Critics: Green initiatives providing little bang for big taxpayer bucks

Six of the top 10 cities promoting an environmentally friendly lifestyle are in California, according to a WalletHub analysis of America’s 100 greenest cities.

Berkeley, not in the top 10, became the first city in the U.S. to ban the installation of natural gas lines in new homes,” the San Francisco Gate reports.

“Forcing people to purchase electric stoves instead of gas stoves is pointless,” Jason Isaac with the Texas Public Policy Foundation says. “California still gets 41 percent of its electricity from natural gas, so you’re cooking with gas anyway. And this green push will result in higher costs and less reliability for everyone.”

recent report by the TPPF found that a similar trend of pushing renewable energy initiatives in Texas is costing taxpayers more than the energy is worth.

The foundation estimates that the total cost to taxpayers and consumers of subsidies going to renewable energy operators in Texas from 2006 to 2029 will be $36 billion.

By 2029, Texas state and local subsidies expected to be paid to renewable energy companies will reach nearly $18 billion, the TPPF projects. This includes $14 billion in taxpayer money paid to CREZ transmission lines, $2.5 billion in 313 property tax abatements, $1 billion for grid interconnection costs, and $570 million for the Renewable Energy Credit program.

In 2008, the PUCT projected $4.93 billion in costs to consumers and taxpayers.

However, by 2015, based on calculations of peak costs and federal subsidies, wind-energy subsidies actually exceeded the wholesale price of electricity in the Texas market, Robert Bryce, a senior fellow at the Manhattan Institute, said. In some years, the subsidy was nearly three times the then-current market price of natural gas.

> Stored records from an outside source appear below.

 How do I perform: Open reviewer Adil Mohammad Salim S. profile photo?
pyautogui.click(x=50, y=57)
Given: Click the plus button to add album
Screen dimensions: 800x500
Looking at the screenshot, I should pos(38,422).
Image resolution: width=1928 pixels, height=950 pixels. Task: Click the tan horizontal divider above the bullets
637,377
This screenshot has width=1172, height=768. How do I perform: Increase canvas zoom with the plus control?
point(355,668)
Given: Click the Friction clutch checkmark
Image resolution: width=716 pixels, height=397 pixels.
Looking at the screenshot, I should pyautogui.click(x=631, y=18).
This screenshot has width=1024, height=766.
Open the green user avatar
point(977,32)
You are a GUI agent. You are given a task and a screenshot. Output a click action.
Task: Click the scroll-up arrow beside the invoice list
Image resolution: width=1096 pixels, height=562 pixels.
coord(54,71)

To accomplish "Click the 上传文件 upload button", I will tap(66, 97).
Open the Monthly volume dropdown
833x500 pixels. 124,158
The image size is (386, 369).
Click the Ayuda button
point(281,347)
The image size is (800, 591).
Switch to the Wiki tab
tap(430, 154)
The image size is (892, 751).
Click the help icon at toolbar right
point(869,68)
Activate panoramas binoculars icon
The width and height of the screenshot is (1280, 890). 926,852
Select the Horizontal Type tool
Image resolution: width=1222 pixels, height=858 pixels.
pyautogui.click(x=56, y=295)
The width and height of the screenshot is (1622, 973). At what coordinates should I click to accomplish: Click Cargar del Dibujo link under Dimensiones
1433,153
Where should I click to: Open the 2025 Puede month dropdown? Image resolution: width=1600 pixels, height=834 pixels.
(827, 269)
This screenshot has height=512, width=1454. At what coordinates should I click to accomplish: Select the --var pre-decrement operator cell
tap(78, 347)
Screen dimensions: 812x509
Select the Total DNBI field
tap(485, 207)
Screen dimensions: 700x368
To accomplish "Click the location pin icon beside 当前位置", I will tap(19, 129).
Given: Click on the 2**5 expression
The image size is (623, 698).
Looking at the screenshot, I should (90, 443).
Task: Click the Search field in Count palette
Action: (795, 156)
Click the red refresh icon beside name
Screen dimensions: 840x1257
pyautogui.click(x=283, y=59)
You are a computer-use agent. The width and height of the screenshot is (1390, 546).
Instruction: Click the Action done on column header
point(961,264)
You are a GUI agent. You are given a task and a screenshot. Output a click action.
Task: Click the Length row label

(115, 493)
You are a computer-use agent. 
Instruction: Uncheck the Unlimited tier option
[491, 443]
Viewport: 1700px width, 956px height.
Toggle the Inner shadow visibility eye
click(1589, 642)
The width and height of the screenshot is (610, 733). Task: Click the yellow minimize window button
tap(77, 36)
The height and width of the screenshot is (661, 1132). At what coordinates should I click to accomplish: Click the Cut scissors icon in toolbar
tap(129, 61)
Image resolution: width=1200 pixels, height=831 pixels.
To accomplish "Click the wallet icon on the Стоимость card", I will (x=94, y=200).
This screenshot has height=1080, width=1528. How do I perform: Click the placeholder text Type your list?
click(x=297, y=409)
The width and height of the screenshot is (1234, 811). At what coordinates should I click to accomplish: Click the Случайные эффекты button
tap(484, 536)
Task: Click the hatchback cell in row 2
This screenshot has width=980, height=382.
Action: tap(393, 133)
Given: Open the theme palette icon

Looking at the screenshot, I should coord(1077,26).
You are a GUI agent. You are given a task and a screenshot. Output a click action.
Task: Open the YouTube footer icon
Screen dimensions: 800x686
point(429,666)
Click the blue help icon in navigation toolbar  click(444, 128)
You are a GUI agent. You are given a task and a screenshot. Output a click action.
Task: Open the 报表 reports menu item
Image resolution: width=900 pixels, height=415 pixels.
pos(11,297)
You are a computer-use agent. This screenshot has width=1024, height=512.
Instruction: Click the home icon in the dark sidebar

The cities of Austin, Georgetown and San Antonio maintain a municipally owned electricity provider from which they require their residents to purchase electricity at higher costs, TPPF argues. In Georgetown, an extra $32.7 million over budget of taxpayer money from 71,000 residents was spent on renewable energy production from 2016 to 2018.

Austin residents paid $838 million for a failed biomass production plant that provided renewable energy to the city for two months. Cost to taxpayers included a $460 million buyout of the 20-year contract originally worth $2.3 billion, according to WindAction.org.

Studies show that coal and natural gas are more efficient and reliable compared to wind and solar generation, which are inherently intermittent, according to TPFF.

The Legislature can mitigate the problem by eliminating the preferential treatment Texas currently affords to renewable energy companies, TPFF argues.

TPPF highlights the biggest recipients of one of them, the federal Production Tax Credit (PTC): NextEra Energy ($5.7 billion in tax credits nationwide since 2008), EDP Renewables ($1.6 billion), Invenergy ($1.3 billion), NRG Energy ($1.1 billion), E.ON ($1.1 billion), Duke Energy ($938 million), BP ($913 million), EDF Renewables ($622 million), Exelon ($528 million), and Pattern ($500 million).

About $6.8 billion in federal subsidies, loans and loan guarantees were given to foreign corporations, including Iberdrola, Siemens, and E.On, Subsidy Tracker found.